Sin embargo esta lucidez parece contradecirse con las alabanzas que hace de la democracia de los acuerdos en la página 98, ya que ahí el diputado destaca que

“Los dirigentes de ambos conglomerados entendieron que, luego de 17 años sin actividad política y legislativa, la capacidad de acercar posiciones y construir consensos iba a ser clave para sacar adelante las reformas que Chile necesitaba por entonces”


¿Entendieron? ¿De ambos conglomerados? ¿Si lo que hizo posible esa “anomalía” fue “el pragmatismo a regañadientes” de la izquierda, como es que puedan haber “entendido” que “la capacidad de acercar posiciones y construir consensos iba a ser clave”? A lo más pueden haber “entendido” que era necesario ser pragmáticos a regañadientes, lo que implicaba acercar posiciones y construir consensos, aunque no fueran esas sus auténticas convicciones.
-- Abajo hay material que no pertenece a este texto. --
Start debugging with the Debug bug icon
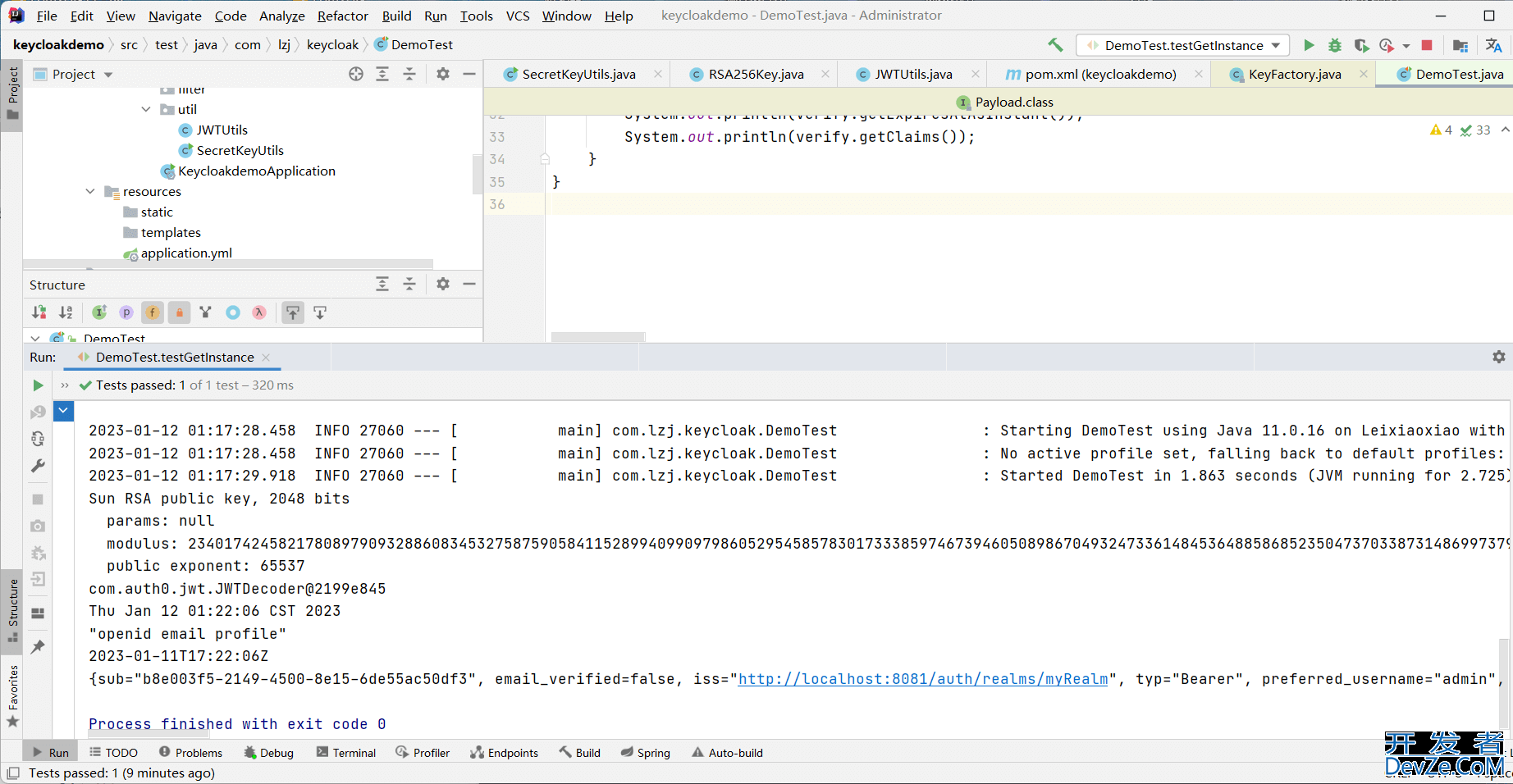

Pero de todas formas si no lo entendían ahí iba a estar el derechismo para hacerles entender recurriendo al expediente de votar en contra en bloque con el auxilio al menos parcial de los senadores designados.

Y así se llegó a la penosa situación en que se encuentra la derecha en el año 2015, en que ya no cuenta con el auxilio de los senadores designados como en los años 90, y en que la izquierda de hoy ya no necesita negociar con ella para aprobar sus iniciativas. Pero sobre todo, en que ya no existe el contexto plagado de miedos y tensiones de inicios de la transición, con Pinochet fallecido hace años, y con la izquierda aprovechando la oportunidad de surfear la ola de las protestas estudiantiles como base de apoyo para llevar adelante reformas mucho más radicales que las que se habría atrevido a plantear en los años 90 o 2000 incluso si hubiera tenido los votos suficientes. No debe ser fácil la situación para los diputados y senadores derechistas, acostumbrados a recurrir al expediente de votar en contra si no negociaban con ellos teniendo votos suficientes, cuando se dan perfecta cuenta de que sus votos ya no son suficientes y están quedando relegados a un rol casi testimonial. Incluso a la UDI se la ve a ratos impotente, acostumbrada antaño a golpear la mesa y a vociferar sus rabietas y pataletas de histeria durante la transición.

Lamentablemente para la derecha recién se han dado cuenta de lo equivocados que estaban. Como el mismo Ernesto Silva declara

“La derecha no supo anticipar el resurgimiento de esta vieja izquierda y sus ideas trasnochadas, quizás porque creyó honestamente que los acuerdos logrados durante la transición reflejaban auténticos consensos entre coaliciones de distinto signo, y no solo concesiones que la Concertación hacía a contrapelo”


Las reflexiones anteriores del diputado revelan el auto engaño de la derecha, que confundió la necesidad estratégica de negociar con “auténticos consensos”. De lo que también debería darse cuenta es que dialogar contrastando argumentos a favor y en contra de tal o cual iniciativa legislativa, con la disposición a convencer y a ser convencido, es bastante distinto que sentarse a hablar o conversar porque existe la necesidad estratégica de negociar. Lamentablemente la práctica política casi no da lugar a ese tipo de diálogo virtuoso, como bien lo describió Carl Schmitt en crudos términos hace 90 años. Pero a pesar de eso, los políticos siempre pueden hacer el esfuerzo de buscar los mejores argumentos y afinar los que ya tienen para elevar el nivel de la discusión, lo que en el mejor de los casos puede llamar la atención de los electores y dejar una buena impresión en ellos, y eso podría eventualmente llevarlos a exigir un nivel de debate más sofisticado en general. Ese puede que sea el mejor esfuerzo que se pueda hacer para que se comiencen a exigir y sopesar razones y se dejen de contar cabezas (votos en el Congreso). Tener una mayoría numérica no es lo mismo que tener la razón, pero para demostrar que no es lo mismo hay que plantear razones (valga la redundancia) y emplazar al adversario a que se haga cargo de ellas.